The number of bytes in string s.

*(s, t)

Concatenate strings.

Example: "Hello " * "world" == "Hello world"

^(s, n)

Repeat string s n times.

Example: "Julia "^3 == "Julia Julia Julia "

string(xs...)

Create a string from any values using the print function.

repr(x)

Create a string from any value using the show function.

bytestring(::Ptr{Uint8})

Create a string from the address of a C (0-terminated) string.
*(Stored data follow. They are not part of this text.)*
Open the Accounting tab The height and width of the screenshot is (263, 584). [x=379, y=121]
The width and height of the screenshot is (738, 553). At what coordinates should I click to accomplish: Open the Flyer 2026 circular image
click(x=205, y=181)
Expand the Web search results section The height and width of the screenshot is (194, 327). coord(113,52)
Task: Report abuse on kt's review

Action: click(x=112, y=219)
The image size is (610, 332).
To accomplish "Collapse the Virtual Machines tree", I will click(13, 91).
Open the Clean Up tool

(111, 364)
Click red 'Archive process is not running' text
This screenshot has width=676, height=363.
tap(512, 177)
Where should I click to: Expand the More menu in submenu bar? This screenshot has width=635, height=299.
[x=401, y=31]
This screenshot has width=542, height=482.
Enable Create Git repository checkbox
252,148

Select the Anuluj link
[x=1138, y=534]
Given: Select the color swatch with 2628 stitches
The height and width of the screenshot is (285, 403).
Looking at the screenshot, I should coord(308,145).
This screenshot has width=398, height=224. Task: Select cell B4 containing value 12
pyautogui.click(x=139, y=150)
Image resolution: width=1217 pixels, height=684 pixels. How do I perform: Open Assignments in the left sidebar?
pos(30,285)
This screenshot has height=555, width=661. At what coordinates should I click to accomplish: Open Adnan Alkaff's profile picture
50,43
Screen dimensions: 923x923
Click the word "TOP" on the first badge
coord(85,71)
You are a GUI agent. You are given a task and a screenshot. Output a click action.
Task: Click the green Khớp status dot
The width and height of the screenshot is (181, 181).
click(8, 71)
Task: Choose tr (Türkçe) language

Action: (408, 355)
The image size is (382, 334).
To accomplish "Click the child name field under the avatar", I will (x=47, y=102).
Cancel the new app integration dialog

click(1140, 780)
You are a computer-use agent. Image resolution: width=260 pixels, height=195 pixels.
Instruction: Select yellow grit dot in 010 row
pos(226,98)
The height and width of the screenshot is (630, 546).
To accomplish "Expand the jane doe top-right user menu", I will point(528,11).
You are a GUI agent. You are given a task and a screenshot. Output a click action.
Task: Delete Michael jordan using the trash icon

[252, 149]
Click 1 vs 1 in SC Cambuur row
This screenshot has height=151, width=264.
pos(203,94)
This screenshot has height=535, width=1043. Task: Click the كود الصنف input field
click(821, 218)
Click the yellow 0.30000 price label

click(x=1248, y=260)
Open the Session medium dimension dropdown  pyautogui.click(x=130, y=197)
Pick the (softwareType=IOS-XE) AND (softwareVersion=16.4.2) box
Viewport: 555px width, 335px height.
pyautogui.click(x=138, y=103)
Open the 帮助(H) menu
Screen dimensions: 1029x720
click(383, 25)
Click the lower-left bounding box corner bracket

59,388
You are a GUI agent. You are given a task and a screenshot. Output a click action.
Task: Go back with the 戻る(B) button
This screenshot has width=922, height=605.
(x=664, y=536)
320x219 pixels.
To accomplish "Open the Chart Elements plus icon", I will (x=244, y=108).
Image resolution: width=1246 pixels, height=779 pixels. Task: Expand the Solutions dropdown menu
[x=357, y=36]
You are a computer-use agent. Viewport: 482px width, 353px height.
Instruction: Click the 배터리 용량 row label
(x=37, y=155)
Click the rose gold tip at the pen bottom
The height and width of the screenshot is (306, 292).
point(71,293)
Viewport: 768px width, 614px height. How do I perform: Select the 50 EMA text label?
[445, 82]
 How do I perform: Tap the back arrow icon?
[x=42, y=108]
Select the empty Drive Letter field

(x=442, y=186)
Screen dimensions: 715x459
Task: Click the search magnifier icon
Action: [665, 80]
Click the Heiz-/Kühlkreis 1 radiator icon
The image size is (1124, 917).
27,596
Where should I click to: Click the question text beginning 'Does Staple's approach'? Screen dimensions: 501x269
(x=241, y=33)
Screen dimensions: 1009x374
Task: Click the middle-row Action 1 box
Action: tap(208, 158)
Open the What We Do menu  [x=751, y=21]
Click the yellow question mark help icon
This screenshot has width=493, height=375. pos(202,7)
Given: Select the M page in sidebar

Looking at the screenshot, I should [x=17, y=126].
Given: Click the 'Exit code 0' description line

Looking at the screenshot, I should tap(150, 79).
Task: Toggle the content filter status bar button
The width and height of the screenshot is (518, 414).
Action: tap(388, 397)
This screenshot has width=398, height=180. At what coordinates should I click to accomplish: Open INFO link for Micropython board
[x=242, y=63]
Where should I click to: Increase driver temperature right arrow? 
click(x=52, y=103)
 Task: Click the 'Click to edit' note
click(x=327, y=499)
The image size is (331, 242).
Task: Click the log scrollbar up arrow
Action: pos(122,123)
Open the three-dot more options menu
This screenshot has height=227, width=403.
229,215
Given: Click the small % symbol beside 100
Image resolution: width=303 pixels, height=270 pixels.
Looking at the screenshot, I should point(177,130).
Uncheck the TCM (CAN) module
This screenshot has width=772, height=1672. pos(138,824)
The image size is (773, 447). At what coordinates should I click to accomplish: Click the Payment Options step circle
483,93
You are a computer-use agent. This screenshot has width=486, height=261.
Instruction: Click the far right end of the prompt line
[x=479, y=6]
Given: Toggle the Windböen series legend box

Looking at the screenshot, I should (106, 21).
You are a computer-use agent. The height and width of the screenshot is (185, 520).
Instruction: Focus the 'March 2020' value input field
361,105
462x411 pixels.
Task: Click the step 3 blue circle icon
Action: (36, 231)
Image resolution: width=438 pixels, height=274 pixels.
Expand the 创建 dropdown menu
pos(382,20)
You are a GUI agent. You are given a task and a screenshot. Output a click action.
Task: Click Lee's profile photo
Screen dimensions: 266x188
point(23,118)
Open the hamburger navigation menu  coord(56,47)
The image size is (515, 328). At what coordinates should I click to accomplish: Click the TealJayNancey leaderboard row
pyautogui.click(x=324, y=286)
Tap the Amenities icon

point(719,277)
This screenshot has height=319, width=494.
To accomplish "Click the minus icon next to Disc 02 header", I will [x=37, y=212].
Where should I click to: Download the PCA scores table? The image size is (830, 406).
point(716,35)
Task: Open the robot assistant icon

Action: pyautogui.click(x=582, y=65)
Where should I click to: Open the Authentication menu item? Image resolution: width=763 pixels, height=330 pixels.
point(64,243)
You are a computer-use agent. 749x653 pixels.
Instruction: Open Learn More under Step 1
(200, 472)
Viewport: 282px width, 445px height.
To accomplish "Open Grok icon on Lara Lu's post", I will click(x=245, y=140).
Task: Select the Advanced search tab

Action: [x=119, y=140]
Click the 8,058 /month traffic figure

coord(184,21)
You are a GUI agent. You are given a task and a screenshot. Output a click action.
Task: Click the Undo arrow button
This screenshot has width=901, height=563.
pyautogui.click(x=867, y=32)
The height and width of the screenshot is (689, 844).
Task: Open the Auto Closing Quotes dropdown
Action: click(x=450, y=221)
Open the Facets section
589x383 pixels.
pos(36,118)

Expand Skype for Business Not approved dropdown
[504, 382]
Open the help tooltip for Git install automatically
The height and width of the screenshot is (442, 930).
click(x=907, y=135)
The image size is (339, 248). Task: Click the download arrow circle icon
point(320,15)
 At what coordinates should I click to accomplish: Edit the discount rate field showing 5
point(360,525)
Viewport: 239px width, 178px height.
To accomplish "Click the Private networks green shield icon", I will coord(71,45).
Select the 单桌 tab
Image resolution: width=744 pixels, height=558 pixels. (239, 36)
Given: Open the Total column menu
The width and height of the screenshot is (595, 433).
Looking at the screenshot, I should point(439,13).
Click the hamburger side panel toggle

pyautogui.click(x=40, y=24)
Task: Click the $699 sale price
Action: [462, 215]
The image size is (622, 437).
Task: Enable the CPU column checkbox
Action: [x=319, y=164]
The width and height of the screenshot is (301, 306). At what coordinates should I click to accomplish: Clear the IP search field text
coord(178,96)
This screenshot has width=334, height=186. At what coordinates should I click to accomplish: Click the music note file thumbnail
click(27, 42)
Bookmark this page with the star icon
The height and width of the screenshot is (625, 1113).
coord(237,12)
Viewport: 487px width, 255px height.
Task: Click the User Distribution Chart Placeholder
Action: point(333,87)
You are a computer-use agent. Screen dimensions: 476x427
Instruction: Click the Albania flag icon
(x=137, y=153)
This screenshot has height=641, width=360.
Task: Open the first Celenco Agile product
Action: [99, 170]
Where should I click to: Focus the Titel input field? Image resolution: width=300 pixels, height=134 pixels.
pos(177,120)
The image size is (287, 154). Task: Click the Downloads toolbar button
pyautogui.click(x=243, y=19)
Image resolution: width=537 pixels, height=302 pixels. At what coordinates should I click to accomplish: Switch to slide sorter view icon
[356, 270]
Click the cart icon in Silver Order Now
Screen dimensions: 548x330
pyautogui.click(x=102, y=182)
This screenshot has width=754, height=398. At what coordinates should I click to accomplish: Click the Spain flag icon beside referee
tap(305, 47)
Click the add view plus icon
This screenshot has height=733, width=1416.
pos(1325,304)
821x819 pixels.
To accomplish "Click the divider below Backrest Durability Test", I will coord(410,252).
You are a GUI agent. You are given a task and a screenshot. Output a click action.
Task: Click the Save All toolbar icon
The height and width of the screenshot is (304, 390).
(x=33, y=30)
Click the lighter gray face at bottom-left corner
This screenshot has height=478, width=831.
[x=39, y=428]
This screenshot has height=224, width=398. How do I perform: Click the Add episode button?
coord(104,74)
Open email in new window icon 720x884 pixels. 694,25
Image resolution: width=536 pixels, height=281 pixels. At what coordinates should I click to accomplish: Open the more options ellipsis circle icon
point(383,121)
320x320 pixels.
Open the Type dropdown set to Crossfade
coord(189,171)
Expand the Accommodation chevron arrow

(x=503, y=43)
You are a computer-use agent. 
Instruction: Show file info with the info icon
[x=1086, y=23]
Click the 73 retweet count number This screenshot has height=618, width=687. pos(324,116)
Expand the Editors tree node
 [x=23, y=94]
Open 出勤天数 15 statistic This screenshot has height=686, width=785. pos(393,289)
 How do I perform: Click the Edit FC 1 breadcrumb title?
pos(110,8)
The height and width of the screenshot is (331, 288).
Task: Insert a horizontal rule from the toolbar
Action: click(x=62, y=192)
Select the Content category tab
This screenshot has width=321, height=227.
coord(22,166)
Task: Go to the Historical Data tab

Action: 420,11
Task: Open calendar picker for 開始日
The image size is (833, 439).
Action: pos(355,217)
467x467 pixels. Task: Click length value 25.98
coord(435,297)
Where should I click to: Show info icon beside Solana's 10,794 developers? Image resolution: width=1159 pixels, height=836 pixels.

A copy is made; the ptr can be safely freed.

bytestring(s)

Convert a string to a contiguous byte array representation appropriate for passing it to C functions.

ascii(::Array{Uint8, 1})

Create an ASCII string from a byte array.

ascii(s)

Convert a string to a contiguous ASCII string (all characters must be valid ASCII characters).

utf8(::Array{Uint8, 1})

Create a UTF-8 string from a byte array.

utf8(s)

Convert a string to a contiguous UTF-8 string (all characters must be valid UTF-8 characters).

is_valid_ascii(s) → Bool

Returns true if the string or byte vector is valid ASCII, false otherwise.

is_valid_utf8(s) → Bool

Returns true if the string or byte vector is valid UTF-8, false otherwise.

is_valid_char(c) → Bool

Returns true if the given char or integer is a valid Unicode code point.

ismatch(r::Regex, s::String) → Bool

Test whether a string contains a match of the given regular expression.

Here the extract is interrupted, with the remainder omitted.